-- Opening Marker --

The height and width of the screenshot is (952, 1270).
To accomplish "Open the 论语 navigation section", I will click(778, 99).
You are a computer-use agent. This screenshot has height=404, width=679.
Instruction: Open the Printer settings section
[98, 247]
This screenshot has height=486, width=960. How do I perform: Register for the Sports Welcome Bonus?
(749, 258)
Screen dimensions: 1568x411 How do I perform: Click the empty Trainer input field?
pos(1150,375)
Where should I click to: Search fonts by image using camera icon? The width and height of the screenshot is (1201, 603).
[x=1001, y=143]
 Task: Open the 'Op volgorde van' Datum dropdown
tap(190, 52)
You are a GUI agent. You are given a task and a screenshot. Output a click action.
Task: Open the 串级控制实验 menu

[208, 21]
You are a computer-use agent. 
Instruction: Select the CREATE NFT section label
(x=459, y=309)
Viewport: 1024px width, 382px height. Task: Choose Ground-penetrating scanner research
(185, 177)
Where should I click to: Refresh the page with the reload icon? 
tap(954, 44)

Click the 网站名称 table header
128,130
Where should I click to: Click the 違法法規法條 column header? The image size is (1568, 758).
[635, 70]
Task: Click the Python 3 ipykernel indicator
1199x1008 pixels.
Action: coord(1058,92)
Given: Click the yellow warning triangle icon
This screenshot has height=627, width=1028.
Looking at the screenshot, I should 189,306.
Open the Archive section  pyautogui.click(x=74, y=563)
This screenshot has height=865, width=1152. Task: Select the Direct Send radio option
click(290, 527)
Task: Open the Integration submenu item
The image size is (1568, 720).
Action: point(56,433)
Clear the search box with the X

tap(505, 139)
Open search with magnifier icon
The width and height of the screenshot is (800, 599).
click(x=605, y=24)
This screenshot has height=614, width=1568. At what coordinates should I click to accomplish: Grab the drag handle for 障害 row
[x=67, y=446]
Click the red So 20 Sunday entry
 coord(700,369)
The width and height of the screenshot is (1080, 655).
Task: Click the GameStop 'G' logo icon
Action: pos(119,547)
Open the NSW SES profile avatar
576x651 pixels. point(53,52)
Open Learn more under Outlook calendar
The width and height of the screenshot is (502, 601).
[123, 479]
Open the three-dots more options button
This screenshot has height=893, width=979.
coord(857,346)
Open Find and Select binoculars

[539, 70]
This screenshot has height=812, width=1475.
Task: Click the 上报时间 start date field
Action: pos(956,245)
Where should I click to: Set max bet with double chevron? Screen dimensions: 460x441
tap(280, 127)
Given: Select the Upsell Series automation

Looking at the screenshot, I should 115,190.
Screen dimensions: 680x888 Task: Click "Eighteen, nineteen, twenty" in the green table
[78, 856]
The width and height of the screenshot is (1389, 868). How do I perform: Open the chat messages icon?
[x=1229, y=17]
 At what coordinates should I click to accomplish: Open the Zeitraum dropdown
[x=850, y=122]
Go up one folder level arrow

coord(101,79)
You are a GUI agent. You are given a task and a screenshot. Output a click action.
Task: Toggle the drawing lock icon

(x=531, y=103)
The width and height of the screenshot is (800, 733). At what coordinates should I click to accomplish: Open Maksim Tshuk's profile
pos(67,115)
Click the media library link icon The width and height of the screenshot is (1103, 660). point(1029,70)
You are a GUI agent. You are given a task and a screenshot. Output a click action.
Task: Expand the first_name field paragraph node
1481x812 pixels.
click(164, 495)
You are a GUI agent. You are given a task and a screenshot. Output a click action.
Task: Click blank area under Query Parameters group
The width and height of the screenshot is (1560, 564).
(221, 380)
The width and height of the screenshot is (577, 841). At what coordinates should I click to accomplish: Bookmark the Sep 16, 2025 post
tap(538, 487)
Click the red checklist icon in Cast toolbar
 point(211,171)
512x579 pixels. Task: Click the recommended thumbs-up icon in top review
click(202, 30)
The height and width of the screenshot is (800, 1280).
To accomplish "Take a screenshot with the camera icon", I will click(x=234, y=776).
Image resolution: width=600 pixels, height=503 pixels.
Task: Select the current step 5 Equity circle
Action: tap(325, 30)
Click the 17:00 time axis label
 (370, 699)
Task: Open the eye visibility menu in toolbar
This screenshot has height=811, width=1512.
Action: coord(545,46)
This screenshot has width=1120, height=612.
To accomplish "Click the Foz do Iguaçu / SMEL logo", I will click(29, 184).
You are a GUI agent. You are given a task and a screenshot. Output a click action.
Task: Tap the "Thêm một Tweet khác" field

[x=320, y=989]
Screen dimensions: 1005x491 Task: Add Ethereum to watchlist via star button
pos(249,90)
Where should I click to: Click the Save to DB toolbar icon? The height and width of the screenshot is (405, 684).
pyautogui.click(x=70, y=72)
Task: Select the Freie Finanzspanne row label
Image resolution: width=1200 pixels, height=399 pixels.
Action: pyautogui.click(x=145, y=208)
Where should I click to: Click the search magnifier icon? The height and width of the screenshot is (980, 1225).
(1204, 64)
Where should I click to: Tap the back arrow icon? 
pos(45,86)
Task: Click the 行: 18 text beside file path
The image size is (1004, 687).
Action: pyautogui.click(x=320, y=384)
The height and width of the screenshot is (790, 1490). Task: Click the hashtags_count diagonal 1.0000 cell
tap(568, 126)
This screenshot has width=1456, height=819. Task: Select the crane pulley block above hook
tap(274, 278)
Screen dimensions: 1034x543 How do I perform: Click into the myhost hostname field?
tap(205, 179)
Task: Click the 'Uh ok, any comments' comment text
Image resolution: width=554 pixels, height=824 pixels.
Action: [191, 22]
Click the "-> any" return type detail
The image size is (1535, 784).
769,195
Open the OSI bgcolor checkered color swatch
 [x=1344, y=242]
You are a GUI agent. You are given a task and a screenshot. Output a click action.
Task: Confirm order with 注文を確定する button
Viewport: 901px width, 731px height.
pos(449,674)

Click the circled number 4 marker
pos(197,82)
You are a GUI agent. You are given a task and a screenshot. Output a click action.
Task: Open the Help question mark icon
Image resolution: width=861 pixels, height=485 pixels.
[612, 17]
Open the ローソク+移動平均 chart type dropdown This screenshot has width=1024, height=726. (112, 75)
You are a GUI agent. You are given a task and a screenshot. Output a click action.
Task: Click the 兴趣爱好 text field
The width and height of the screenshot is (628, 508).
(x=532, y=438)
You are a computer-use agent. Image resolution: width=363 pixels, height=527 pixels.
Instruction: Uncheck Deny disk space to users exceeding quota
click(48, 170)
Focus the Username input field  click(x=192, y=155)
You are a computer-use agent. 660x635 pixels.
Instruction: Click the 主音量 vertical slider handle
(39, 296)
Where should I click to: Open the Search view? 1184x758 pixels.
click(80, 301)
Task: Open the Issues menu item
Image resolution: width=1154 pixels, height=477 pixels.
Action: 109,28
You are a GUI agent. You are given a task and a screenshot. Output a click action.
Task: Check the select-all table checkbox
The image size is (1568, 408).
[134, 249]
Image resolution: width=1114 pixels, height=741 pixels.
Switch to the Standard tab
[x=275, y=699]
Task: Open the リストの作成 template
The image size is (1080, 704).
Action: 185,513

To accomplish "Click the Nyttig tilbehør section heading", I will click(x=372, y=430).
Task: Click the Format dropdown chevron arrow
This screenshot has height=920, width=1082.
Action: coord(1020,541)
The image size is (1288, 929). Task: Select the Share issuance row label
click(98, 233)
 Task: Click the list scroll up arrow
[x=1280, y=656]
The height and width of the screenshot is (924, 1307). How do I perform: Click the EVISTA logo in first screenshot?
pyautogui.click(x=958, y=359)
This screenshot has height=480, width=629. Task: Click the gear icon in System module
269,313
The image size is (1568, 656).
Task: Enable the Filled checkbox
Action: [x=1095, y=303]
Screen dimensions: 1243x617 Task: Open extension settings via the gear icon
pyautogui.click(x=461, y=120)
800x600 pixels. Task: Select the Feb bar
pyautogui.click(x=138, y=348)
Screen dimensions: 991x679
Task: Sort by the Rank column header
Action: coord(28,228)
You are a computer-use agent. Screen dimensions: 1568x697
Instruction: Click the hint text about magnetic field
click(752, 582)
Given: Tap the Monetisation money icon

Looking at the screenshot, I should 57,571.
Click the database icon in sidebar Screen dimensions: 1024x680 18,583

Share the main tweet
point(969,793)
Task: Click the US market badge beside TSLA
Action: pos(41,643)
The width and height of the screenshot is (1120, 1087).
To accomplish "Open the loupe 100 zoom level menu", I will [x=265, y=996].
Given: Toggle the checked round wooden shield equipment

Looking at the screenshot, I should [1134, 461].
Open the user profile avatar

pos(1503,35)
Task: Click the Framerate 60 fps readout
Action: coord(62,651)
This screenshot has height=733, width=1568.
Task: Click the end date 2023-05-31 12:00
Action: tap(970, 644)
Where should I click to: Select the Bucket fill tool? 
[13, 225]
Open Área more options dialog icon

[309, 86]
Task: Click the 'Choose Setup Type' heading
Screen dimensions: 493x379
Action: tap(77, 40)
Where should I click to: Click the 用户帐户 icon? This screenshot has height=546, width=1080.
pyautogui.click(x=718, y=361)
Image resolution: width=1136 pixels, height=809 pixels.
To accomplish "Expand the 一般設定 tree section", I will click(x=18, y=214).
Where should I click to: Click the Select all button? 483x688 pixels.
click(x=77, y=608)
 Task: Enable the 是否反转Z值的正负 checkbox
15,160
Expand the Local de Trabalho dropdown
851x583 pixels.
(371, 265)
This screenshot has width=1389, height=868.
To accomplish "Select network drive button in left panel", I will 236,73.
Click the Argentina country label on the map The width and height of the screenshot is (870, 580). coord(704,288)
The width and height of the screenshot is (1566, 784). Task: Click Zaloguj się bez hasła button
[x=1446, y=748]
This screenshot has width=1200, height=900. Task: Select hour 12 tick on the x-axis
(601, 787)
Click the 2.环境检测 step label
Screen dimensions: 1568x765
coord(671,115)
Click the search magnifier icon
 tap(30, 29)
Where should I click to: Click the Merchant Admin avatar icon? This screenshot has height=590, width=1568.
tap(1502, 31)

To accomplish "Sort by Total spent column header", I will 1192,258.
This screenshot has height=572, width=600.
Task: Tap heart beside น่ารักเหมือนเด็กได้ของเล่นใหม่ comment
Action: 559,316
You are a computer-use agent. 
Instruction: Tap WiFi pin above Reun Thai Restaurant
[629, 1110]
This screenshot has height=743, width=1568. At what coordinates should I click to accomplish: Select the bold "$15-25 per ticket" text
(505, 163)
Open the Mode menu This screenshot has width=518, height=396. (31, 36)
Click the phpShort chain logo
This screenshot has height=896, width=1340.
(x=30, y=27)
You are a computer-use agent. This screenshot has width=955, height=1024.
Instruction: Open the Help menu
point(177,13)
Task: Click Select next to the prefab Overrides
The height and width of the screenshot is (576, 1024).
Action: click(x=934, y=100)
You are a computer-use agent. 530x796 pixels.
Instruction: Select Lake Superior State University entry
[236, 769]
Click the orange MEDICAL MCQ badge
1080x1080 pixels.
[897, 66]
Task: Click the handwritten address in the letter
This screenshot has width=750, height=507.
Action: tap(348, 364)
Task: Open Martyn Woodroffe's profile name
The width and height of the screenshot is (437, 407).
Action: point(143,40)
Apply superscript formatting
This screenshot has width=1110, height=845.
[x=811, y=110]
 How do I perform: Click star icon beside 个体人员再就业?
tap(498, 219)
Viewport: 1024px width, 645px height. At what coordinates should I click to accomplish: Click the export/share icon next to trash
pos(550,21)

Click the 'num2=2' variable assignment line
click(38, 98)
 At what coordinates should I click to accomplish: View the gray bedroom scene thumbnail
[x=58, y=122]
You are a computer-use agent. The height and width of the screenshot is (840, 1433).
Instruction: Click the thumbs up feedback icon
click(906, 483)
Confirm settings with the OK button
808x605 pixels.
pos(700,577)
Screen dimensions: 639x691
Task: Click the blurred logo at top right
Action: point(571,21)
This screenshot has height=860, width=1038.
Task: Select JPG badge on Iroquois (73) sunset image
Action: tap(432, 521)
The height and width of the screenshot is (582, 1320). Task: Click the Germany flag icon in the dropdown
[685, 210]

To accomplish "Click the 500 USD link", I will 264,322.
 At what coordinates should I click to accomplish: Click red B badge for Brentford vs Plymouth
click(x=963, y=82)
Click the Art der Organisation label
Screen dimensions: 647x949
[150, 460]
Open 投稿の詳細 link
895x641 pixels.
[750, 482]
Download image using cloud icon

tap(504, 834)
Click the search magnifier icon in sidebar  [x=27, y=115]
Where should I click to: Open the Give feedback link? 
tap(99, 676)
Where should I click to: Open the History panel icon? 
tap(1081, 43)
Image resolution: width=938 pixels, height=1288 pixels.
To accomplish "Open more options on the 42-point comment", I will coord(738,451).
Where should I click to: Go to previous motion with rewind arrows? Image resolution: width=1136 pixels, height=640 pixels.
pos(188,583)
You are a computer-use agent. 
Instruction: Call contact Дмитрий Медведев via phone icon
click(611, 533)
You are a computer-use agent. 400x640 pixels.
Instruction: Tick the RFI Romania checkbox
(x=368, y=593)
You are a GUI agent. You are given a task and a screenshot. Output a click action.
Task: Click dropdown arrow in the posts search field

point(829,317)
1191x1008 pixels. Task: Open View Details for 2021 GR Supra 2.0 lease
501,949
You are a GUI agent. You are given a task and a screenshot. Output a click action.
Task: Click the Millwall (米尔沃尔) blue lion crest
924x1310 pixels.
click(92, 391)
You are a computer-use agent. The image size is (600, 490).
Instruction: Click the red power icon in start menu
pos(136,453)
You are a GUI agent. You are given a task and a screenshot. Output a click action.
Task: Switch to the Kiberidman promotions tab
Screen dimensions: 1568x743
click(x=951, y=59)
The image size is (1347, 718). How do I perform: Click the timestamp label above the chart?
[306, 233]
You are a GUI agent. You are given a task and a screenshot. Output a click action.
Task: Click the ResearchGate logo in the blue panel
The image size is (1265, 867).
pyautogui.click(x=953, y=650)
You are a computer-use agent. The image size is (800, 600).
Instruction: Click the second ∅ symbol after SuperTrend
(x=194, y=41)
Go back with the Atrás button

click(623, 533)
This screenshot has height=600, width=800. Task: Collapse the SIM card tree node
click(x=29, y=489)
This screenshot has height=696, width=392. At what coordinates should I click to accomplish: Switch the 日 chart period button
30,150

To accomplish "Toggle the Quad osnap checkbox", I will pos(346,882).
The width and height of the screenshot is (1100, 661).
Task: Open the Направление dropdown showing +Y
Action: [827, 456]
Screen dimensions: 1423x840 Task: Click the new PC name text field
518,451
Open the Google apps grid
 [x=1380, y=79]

-- Closing Marker --

■ YOUR TASK ■
Every line from the start of the material above through the line that contains "Open the Archive" must be written out exactly, with both ends included.

■ ANSWER TO THE EXERCISE ■
The height and width of the screenshot is (952, 1270).
To accomplish "Open the 论语 navigation section", I will click(778, 99).
You are a computer-use agent. This screenshot has height=404, width=679.
Instruction: Open the Printer settings section
[98, 247]
This screenshot has height=486, width=960. How do I perform: Register for the Sports Welcome Bonus?
(749, 258)
Screen dimensions: 1568x411 How do I perform: Click the empty Trainer input field?
pos(1150,375)
Where should I click to: Search fonts by image using camera icon? The width and height of the screenshot is (1201, 603).
[x=1001, y=143]
 Task: Open the 'Op volgorde van' Datum dropdown
tap(190, 52)
You are a GUI agent. You are given a task and a screenshot. Output a click action.
Task: Open the 串级控制实验 menu

[208, 21]
You are a computer-use agent. 
Instruction: Select the CREATE NFT section label
(x=459, y=309)
Viewport: 1024px width, 382px height. Task: Choose Ground-penetrating scanner research
(185, 177)
Where should I click to: Refresh the page with the reload icon? 
tap(954, 44)

Click the 网站名称 table header
128,130
Where should I click to: Click the 違法法規法條 column header? The image size is (1568, 758).
[635, 70]
Task: Click the Python 3 ipykernel indicator
1199x1008 pixels.
Action: coord(1058,92)
Given: Click the yellow warning triangle icon
This screenshot has height=627, width=1028.
Looking at the screenshot, I should 189,306.
Open the Archive section  pyautogui.click(x=74, y=563)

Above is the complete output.